STATED GOAL: Rewrite the data below as a numbered list, leaving out any blank lines.

Data for locating visible targets
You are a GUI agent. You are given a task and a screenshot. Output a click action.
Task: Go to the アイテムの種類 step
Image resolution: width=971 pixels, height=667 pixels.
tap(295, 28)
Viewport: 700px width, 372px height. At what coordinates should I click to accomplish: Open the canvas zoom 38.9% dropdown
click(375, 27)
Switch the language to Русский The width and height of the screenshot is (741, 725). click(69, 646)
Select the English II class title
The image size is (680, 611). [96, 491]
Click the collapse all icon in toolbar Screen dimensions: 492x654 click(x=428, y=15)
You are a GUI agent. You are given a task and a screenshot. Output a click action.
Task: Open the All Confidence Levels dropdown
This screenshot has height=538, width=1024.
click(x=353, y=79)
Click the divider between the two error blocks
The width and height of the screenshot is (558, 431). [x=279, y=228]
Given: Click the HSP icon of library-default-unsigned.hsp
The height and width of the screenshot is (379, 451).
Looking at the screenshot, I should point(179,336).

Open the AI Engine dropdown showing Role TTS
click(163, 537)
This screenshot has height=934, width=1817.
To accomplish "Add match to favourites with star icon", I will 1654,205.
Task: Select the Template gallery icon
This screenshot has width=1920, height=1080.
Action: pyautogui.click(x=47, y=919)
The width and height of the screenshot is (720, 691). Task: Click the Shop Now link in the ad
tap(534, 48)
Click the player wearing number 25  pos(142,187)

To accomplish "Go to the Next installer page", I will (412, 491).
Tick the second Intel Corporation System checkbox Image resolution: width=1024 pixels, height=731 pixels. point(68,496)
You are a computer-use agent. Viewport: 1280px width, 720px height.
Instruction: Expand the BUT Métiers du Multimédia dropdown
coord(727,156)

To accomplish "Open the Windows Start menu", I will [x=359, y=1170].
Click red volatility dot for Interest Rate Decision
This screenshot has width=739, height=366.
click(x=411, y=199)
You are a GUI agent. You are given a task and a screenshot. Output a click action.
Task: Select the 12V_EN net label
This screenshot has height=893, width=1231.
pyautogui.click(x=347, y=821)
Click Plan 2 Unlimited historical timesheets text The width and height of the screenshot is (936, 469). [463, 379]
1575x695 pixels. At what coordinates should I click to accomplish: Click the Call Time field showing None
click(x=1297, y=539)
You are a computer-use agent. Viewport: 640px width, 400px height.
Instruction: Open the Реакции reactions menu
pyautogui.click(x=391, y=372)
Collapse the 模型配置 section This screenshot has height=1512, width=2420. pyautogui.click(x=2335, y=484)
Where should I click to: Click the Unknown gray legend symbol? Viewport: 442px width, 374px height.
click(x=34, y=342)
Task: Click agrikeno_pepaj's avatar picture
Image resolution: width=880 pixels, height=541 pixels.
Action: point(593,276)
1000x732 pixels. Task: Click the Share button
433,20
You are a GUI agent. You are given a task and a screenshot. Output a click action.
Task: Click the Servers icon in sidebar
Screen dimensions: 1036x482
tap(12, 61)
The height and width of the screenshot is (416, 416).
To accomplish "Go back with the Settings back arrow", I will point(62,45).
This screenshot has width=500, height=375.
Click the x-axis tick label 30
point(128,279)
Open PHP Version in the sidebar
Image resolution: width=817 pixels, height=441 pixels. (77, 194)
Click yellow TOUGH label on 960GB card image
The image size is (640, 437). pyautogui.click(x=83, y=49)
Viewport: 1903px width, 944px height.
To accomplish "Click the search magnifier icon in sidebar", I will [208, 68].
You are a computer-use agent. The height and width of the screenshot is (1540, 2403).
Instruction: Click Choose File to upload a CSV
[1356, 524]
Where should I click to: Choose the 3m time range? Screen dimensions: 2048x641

THE RESULT:
1. You are a GUI agent. You are given a task and a screenshot. Output a click action.
2. Task: Go to the アイテムの種類 step
3. Image resolution: width=971 pixels, height=667 pixels.
4. tap(295, 28)
5. Viewport: 700px width, 372px height. At what coordinates should I click to accomplish: Open the canvas zoom 38.9% dropdown
6. click(375, 27)
7. Switch the language to Русский The width and height of the screenshot is (741, 725). click(69, 646)
8. Select the English II class title
9. The image size is (680, 611). [96, 491]
10. Click the collapse all icon in toolbar Screen dimensions: 492x654 click(x=428, y=15)
11. You are a GUI agent. You are given a task and a screenshot. Output a click action.
12. Task: Open the All Confidence Levels dropdown
13. This screenshot has height=538, width=1024.
14. click(x=353, y=79)
15. Click the divider between the two error blocks
16. The width and height of the screenshot is (558, 431). [x=279, y=228]
17. Given: Click the HSP icon of library-default-unsigned.hsp
18. The height and width of the screenshot is (379, 451).
19. Looking at the screenshot, I should point(179,336).
20. Open the AI Engine dropdown showing Role TTS
21. click(163, 537)
22. This screenshot has height=934, width=1817.
23. To accomplish "Add match to favourites with star icon", I will 1654,205.
24. Task: Select the Template gallery icon
25. This screenshot has width=1920, height=1080.
26. Action: pyautogui.click(x=47, y=919)
27. The width and height of the screenshot is (720, 691). Task: Click the Shop Now link in the ad
28. tap(534, 48)
29. Click the player wearing number 25  pos(142,187)
30. To accomplish "Go to the Next installer page", I will (412, 491).
31. Tick the second Intel Corporation System checkbox Image resolution: width=1024 pixels, height=731 pixels. point(68,496)
32. You are a computer-use agent. Viewport: 1280px width, 720px height.
33. Instruction: Expand the BUT Métiers du Multimédia dropdown
34. coord(727,156)
35. To accomplish "Open the Windows Start menu", I will [x=359, y=1170].
36. Click red volatility dot for Interest Rate Decision
37. This screenshot has width=739, height=366.
38. click(x=411, y=199)
39. You are a GUI agent. You are given a task and a screenshot. Output a click action.
40. Task: Select the 12V_EN net label
41. This screenshot has height=893, width=1231.
42. pyautogui.click(x=347, y=821)
43. Click Plan 2 Unlimited historical timesheets text The width and height of the screenshot is (936, 469). [463, 379]
44. 1575x695 pixels. At what coordinates should I click to accomplish: Click the Call Time field showing None
45. click(x=1297, y=539)
46. You are a computer-use agent. Viewport: 640px width, 400px height.
47. Instruction: Open the Реакции reactions menu
48. pyautogui.click(x=391, y=372)
49. Collapse the 模型配置 section This screenshot has height=1512, width=2420. pyautogui.click(x=2335, y=484)
50. Where should I click to: Click the Unknown gray legend symbol? Viewport: 442px width, 374px height.
51. click(x=34, y=342)
52. Task: Click agrikeno_pepaj's avatar picture
53. Image resolution: width=880 pixels, height=541 pixels.
54. Action: point(593,276)
55. 1000x732 pixels. Task: Click the Share button
56. 433,20
57. You are a GUI agent. You are given a task and a screenshot. Output a click action.
58. Task: Click the Servers icon in sidebar
59. Screen dimensions: 1036x482
60. tap(12, 61)
61. The height and width of the screenshot is (416, 416).
62. To accomplish "Go back with the Settings back arrow", I will point(62,45).
63. This screenshot has width=500, height=375.
64. Click the x-axis tick label 30
65. point(128,279)
66. Open PHP Version in the sidebar
67. Image resolution: width=817 pixels, height=441 pixels. (77, 194)
68. Click yellow TOUGH label on 960GB card image
69. The image size is (640, 437). pyautogui.click(x=83, y=49)
70. Viewport: 1903px width, 944px height.
71. To accomplish "Click the search magnifier icon in sidebar", I will [208, 68].
72. You are a computer-use agent. The height and width of the screenshot is (1540, 2403).
73. Instruction: Click Choose File to upload a CSV
74. [1356, 524]
75. Where should I click to: Choose the 3m time range? Screen dimensions: 2048x641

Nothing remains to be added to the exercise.